▶ **Dataset**
>>>>>
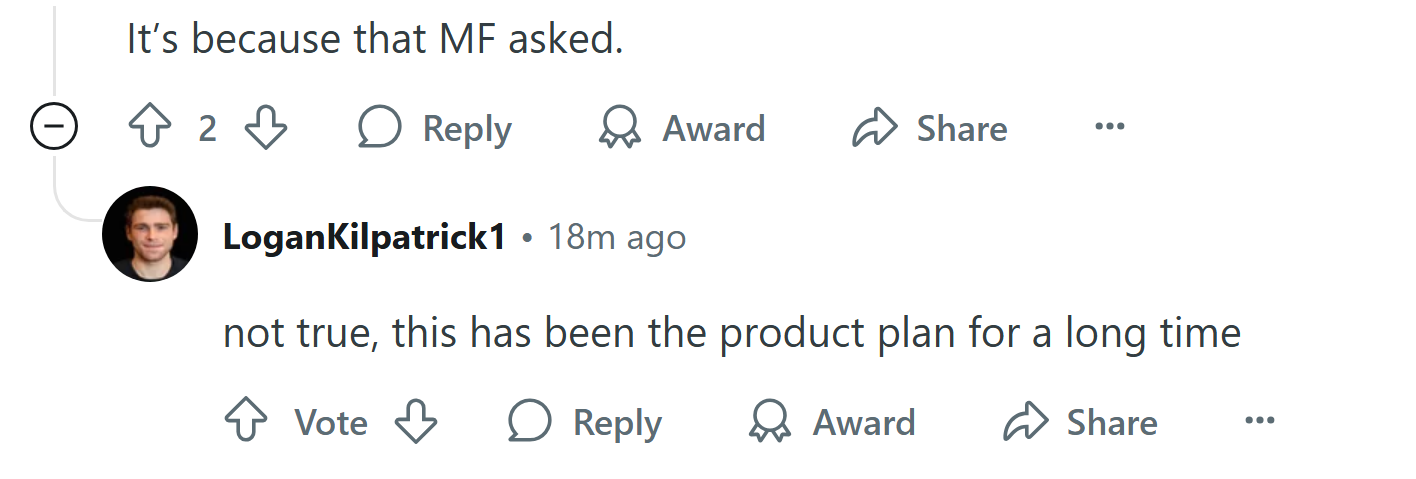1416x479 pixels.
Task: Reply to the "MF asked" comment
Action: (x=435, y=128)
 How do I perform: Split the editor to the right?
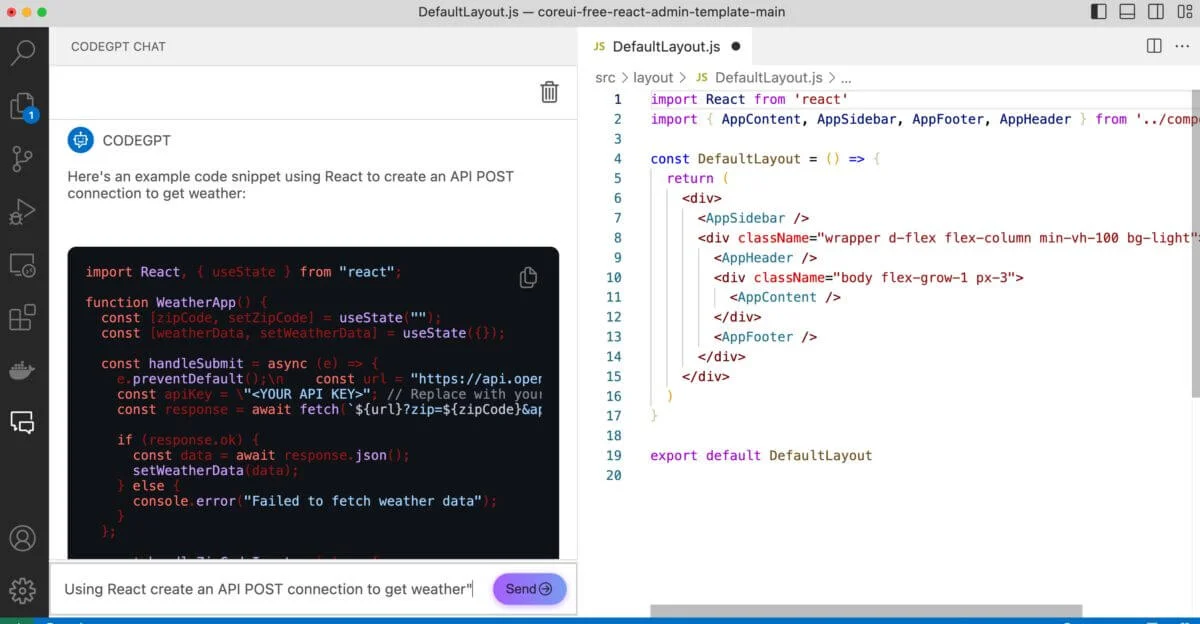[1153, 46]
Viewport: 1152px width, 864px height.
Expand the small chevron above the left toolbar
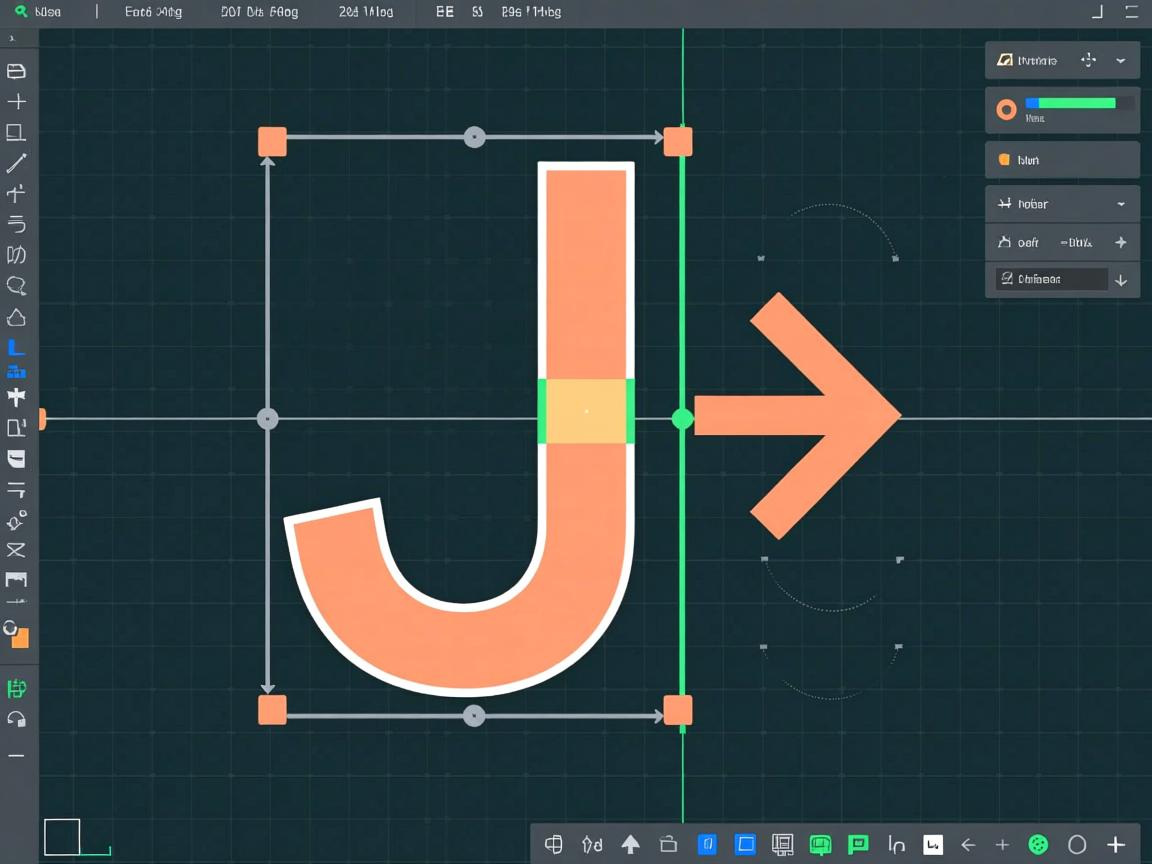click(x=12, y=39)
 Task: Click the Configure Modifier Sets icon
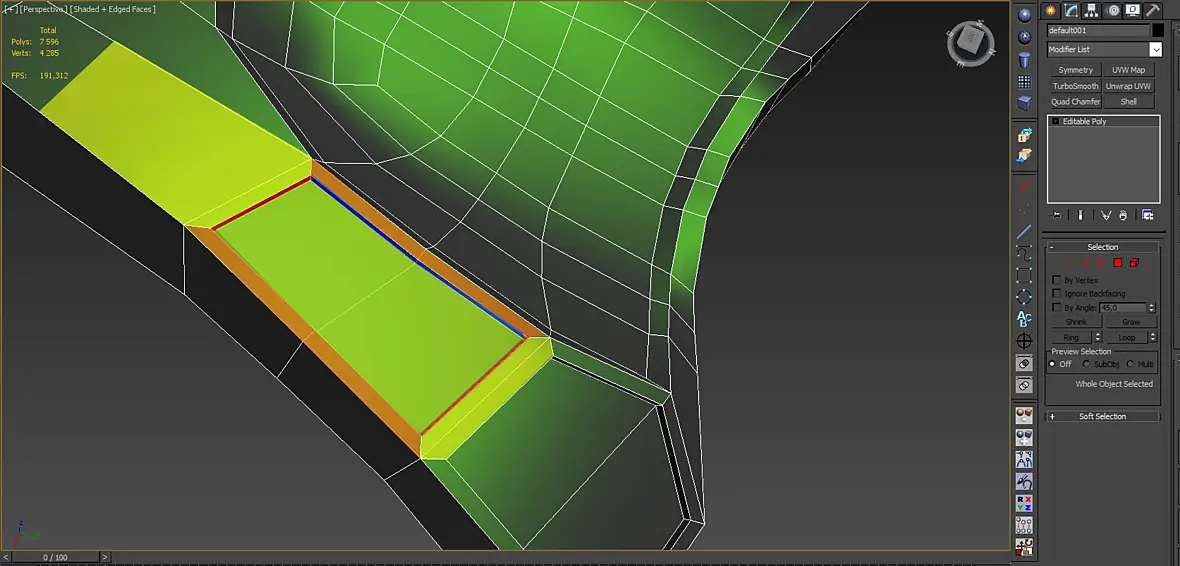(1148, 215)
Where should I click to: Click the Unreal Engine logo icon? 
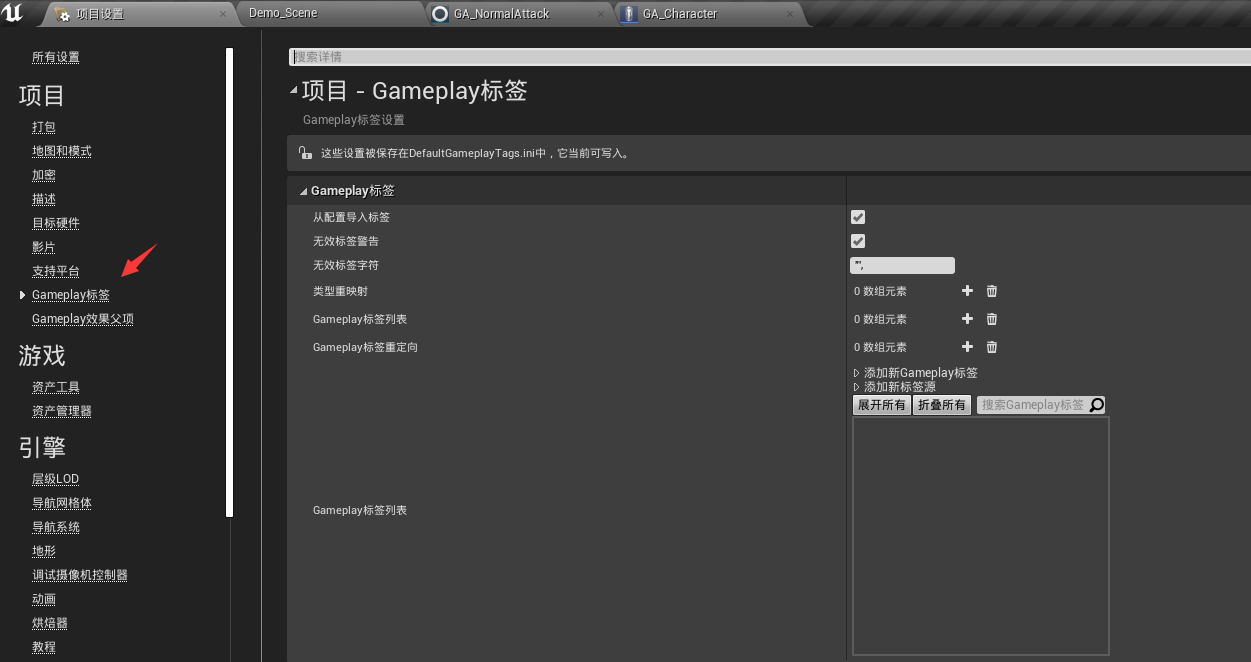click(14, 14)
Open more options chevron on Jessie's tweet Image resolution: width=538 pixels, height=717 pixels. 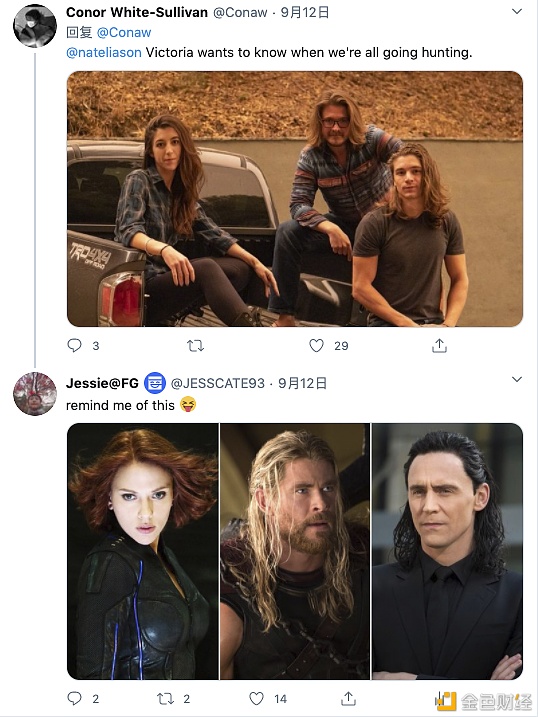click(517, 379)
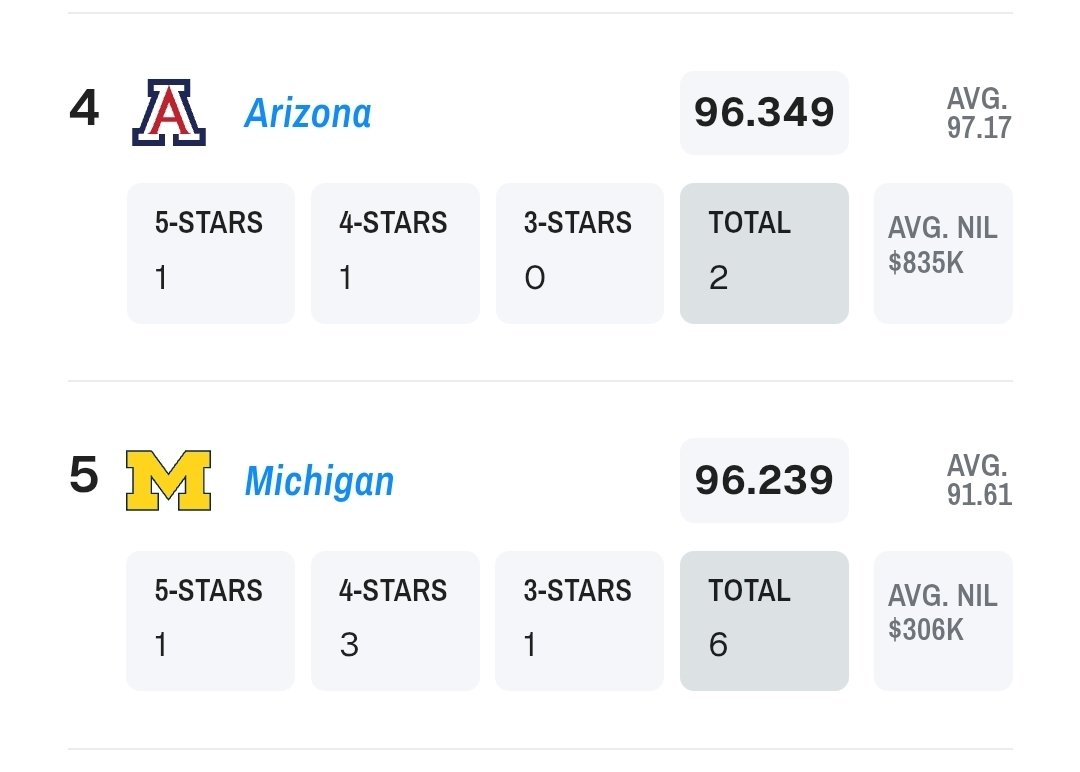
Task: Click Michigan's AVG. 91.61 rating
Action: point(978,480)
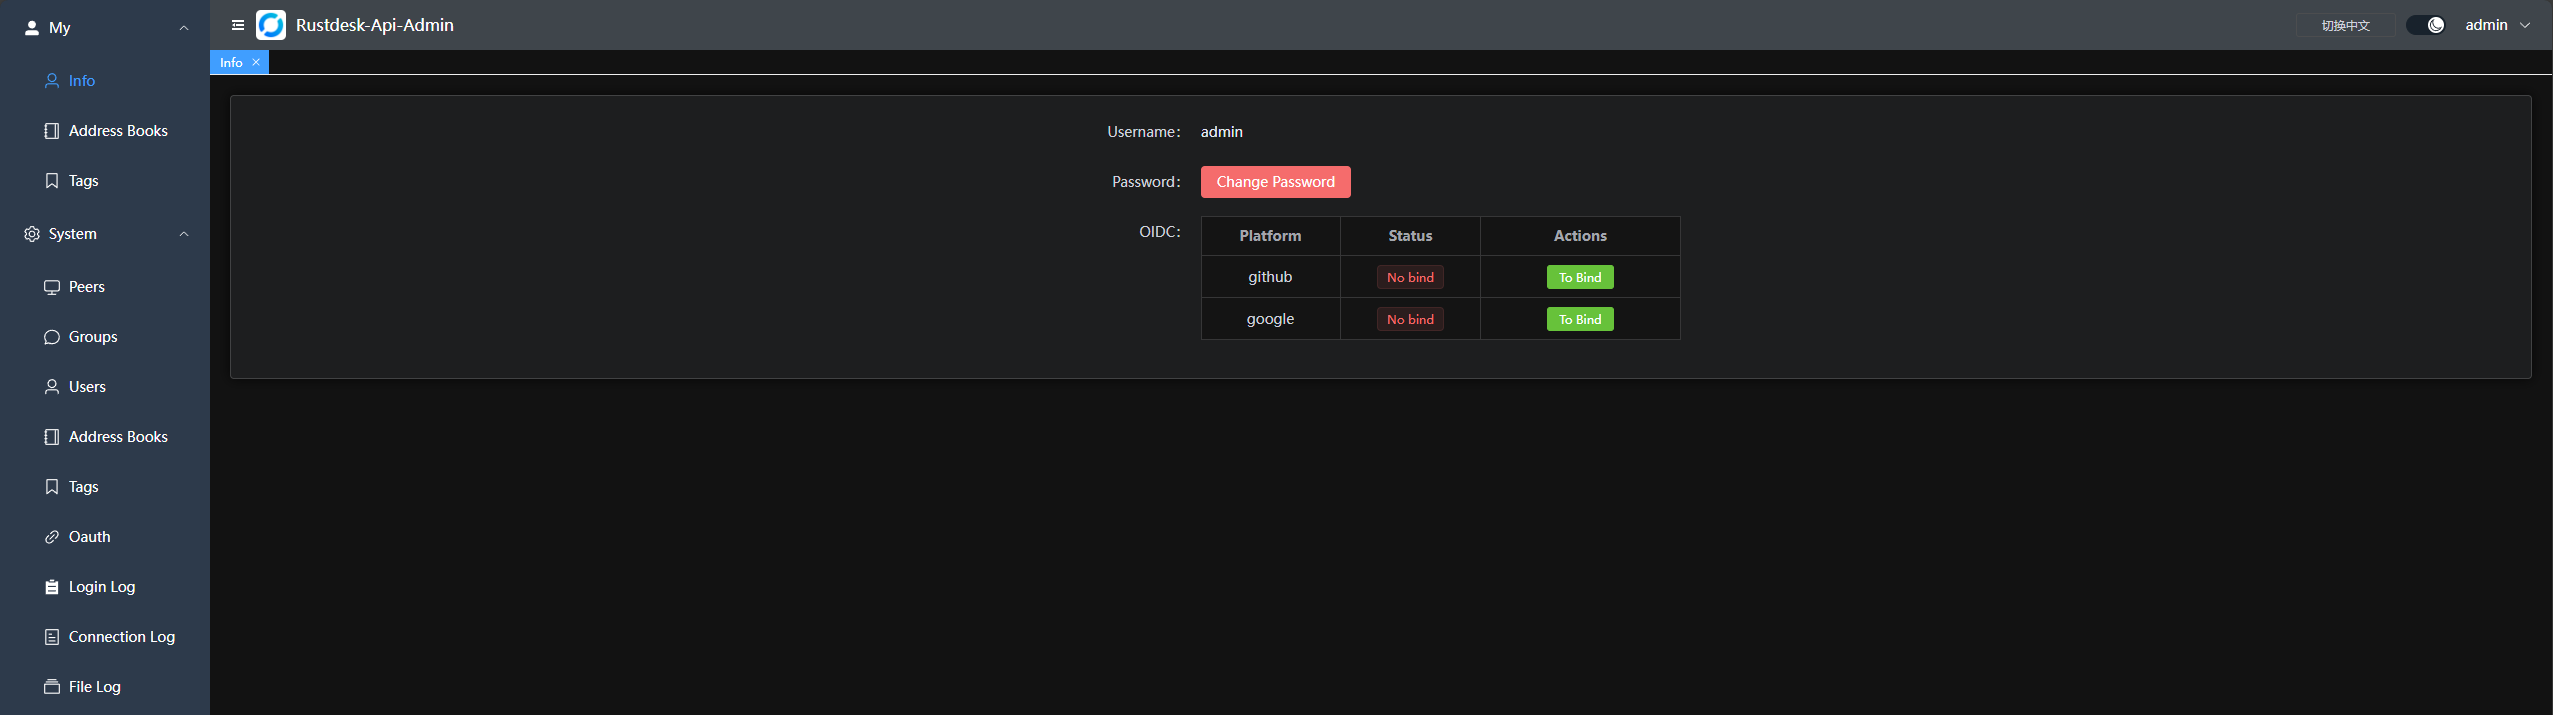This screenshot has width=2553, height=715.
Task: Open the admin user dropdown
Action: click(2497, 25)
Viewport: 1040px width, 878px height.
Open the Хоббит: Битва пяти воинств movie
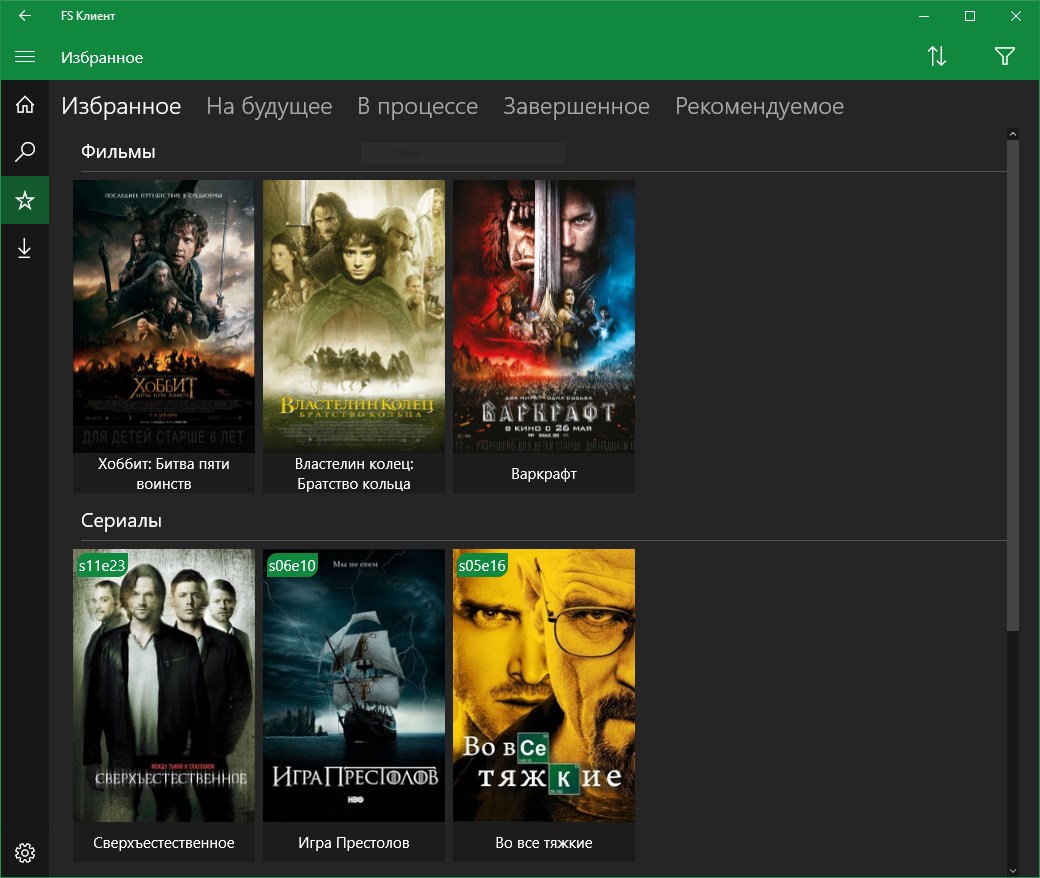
<<<<<
▶ **Problem**
Find the string "Viewport" in the data. Report each line it appears in.

▶ **Answer to this problem**
Viewport: 1152px width, 864px height.
Viewport: 1040px width, 878px height.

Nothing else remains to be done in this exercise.